§ Extract:
BEGIN
It is physically imposing; even the oversize portrait of Mao on the Gate of Heavenly Peace starts to seem understated after a while. It looms large in the tourism world, as we fight the throngs of mostly Chinese tourists to buy entrance tickets. It’s a big deal for us, too, as we enter the final days of our trip. Karen is still nursing her injury from way back in Hong Kong, making her less interested in walking around a seven-million square foot complex. On the other end of the spectrum, I usually have my museum routes planned in advance… yet I have no idea what approach to take here. Chris and Angie probably have the best plan: just start wandering.
Entrance to the Forbidden City was actually, you know, forbidden for five-hundred years, since it was the residence of the emperor. Nowadays, this complex is also known as the Palace Museum; rightfully so, since every building is architecturally interesting, and many of them have full-blown museums inside. No wonder it took a million workers 15 years to build it.
The Gate of Heavenly Peace is, ironically, rather hectic
It’s not exactly forbidden if you sell hundreds of tickets to it each day
Entering the Forbidden City
It appears that American Express was once a sponsor of the Forbidden City… but no more
The exhibit of super-duper massive clocks
When activated, the figure in this British clock will “quite animatedly” write eight Chinese characters. Pretty impressive for 1780 technology.
The Nine Dragon Screen
The throne in the Palace of Heavenly Purity
A filigree box from the Qing Dynasty (1644-1911)
Phoenix crown worn by Empress Xiaoduan Wanli, Ming Dynasty (1573-1620)
Chinese admiring their cultural heritage
Karen takes an umbrella break from the sweltering heat
View from the Hall of Supreme Harmony
Keep Our Forbidden City Beautiful
You never know when some authentic Chinese peasants are going to careen past with an authentic Chinese wagon
The Imperial Garden, at the far northern end of the Forbidden City
While preparing our final posts from China, I came across this text, hidden away in a folder on my laptop.
May 26, 2012. Today we officially made The Realization. This afternoon at 5:07pm, Karen and I discussed it, and we’re done. We’re done eagerly exploring new cultures and boldly venturing into the unknown.
This afternoon, Chris and Angie, youthful and vigorous as they are, set out on a 4-hour hike along the city wall. Meanwhile, I went on a utilitarian mission: to get cash and buy Tylenol for Karen. It’s Saturday afternoon in Xi’an, and the locals (especially the young people) are out in force, jamming the streets and shops.
On the walk I saw three “Apple Stores” that look like Apple Stores, right down to the blue-shirted employees, yet are not Apple Stores.
Almost every shop for blocks around our hotel sells mobile phones.
On every street there is a girl on a microphone yelling to customers and blasting techno music.
END
§ Directions:
[a] Duplicate the passage of the Forbidden City post between the words "The Nine Dragon" and "Ming Dynasty (1573-1620)", inclusive.
[b] List every person named in the Forbidden City post.

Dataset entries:
BEGIN
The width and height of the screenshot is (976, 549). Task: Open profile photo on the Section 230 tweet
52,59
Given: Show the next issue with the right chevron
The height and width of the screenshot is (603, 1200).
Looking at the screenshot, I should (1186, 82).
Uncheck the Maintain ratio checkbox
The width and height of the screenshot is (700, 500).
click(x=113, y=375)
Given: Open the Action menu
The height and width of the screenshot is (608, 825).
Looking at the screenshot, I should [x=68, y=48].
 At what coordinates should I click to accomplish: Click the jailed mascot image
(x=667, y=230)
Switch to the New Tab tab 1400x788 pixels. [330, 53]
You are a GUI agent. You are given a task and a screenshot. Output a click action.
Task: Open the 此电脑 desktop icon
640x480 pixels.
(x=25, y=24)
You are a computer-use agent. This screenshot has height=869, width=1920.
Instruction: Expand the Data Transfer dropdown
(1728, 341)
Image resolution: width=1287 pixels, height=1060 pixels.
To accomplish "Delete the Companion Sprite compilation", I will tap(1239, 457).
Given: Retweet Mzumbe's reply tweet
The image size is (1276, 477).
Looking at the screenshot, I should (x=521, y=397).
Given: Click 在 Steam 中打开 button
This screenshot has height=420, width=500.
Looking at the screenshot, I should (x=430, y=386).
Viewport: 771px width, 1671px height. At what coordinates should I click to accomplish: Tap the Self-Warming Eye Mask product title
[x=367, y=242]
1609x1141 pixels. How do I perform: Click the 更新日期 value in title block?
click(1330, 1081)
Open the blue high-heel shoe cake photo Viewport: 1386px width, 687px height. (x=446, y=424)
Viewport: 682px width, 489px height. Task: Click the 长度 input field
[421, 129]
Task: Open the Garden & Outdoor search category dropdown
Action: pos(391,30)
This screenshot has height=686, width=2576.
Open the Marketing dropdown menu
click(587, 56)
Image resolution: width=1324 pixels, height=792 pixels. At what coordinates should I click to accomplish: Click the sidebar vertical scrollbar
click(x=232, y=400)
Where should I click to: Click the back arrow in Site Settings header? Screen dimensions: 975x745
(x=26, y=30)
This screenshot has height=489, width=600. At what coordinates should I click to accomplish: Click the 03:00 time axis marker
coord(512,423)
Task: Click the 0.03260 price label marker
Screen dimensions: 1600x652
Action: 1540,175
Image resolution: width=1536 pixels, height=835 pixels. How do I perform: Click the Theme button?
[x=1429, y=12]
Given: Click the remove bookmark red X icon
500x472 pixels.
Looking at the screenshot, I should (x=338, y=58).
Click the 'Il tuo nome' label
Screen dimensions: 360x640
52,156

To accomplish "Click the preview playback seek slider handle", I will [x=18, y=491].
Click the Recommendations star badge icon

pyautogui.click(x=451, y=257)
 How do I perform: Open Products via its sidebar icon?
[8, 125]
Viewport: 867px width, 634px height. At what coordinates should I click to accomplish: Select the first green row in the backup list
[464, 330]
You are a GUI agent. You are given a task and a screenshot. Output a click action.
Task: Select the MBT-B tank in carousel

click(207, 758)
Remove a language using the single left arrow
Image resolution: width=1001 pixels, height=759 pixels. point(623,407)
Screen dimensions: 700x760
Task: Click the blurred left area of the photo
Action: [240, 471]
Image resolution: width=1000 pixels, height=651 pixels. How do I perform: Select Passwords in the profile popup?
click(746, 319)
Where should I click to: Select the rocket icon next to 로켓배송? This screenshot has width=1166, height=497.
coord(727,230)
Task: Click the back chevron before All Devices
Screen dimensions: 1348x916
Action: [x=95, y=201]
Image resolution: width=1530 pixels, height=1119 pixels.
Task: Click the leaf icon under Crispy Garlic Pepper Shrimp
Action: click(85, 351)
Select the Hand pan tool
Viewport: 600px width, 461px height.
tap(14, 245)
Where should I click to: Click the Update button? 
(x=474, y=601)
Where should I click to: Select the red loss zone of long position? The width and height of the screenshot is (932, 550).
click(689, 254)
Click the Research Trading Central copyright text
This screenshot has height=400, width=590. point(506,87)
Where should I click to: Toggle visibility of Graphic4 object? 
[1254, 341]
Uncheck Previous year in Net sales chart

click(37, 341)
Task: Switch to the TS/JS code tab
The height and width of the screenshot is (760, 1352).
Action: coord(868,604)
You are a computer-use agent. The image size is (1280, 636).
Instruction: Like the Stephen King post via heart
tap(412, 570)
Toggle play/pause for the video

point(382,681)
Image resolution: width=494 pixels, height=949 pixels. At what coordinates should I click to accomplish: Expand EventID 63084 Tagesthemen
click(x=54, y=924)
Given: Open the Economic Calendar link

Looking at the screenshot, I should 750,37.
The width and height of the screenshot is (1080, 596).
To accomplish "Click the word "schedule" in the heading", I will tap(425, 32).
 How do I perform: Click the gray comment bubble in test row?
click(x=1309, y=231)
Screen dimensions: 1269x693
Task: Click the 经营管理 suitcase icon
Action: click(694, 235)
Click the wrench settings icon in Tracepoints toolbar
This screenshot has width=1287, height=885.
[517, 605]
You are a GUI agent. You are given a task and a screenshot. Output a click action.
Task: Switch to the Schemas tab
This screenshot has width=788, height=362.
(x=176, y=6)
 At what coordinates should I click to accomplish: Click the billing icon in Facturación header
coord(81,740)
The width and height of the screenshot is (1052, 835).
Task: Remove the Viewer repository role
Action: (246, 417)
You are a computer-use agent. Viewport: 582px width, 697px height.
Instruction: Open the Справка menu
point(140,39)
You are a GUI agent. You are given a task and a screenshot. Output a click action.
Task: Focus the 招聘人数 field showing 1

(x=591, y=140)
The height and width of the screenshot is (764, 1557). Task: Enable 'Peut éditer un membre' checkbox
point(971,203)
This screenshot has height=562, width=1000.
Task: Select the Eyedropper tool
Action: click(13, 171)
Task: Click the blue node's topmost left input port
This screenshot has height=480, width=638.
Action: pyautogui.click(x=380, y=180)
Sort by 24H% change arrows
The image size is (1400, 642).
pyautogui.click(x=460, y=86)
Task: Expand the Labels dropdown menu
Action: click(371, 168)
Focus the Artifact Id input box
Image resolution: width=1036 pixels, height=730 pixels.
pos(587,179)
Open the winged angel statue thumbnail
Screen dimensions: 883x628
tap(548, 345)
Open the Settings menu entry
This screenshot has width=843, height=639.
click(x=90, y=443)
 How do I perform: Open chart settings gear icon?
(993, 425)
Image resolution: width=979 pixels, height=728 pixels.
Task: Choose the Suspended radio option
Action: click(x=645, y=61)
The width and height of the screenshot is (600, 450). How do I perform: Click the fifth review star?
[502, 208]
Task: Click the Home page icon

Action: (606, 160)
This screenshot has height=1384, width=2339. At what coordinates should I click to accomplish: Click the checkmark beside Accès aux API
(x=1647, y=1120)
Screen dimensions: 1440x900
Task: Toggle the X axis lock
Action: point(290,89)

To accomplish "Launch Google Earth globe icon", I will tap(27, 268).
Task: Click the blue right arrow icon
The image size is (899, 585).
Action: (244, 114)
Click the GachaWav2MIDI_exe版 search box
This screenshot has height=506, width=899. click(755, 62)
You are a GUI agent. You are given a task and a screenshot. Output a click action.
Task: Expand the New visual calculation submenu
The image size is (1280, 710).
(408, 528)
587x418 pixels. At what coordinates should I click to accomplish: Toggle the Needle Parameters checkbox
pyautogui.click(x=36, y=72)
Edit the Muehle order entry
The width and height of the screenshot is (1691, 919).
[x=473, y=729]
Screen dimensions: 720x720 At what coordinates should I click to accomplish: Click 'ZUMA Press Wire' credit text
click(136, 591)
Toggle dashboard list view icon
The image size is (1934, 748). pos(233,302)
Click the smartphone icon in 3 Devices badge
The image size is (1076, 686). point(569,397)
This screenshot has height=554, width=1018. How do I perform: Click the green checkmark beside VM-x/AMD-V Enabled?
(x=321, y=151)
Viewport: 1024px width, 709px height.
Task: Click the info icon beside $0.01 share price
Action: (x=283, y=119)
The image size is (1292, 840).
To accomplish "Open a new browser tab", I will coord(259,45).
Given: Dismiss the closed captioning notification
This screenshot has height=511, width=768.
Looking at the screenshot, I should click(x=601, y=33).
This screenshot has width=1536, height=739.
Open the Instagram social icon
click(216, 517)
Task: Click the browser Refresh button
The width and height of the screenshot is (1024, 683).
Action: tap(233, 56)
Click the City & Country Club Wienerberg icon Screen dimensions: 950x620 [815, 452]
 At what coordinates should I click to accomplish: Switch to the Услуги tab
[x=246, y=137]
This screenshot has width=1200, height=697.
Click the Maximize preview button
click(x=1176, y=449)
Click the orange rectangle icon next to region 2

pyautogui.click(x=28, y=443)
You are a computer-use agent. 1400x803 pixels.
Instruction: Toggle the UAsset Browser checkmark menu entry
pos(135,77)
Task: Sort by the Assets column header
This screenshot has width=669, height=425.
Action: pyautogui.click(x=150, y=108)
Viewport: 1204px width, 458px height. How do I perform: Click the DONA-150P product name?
END
§ Answers to this exercise:
[a]
The Nine Dragon Screen
The throne in the Palace of Heavenly Purity
A filigree box from the Qing Dynasty (1644-1911)
Phoenix crown worn by Empress Xiaoduan Wanli, Ming Dynasty (1573-1620)

[b] Mao, Karen, Chris, Angie, Empress Xiaoduan Wanli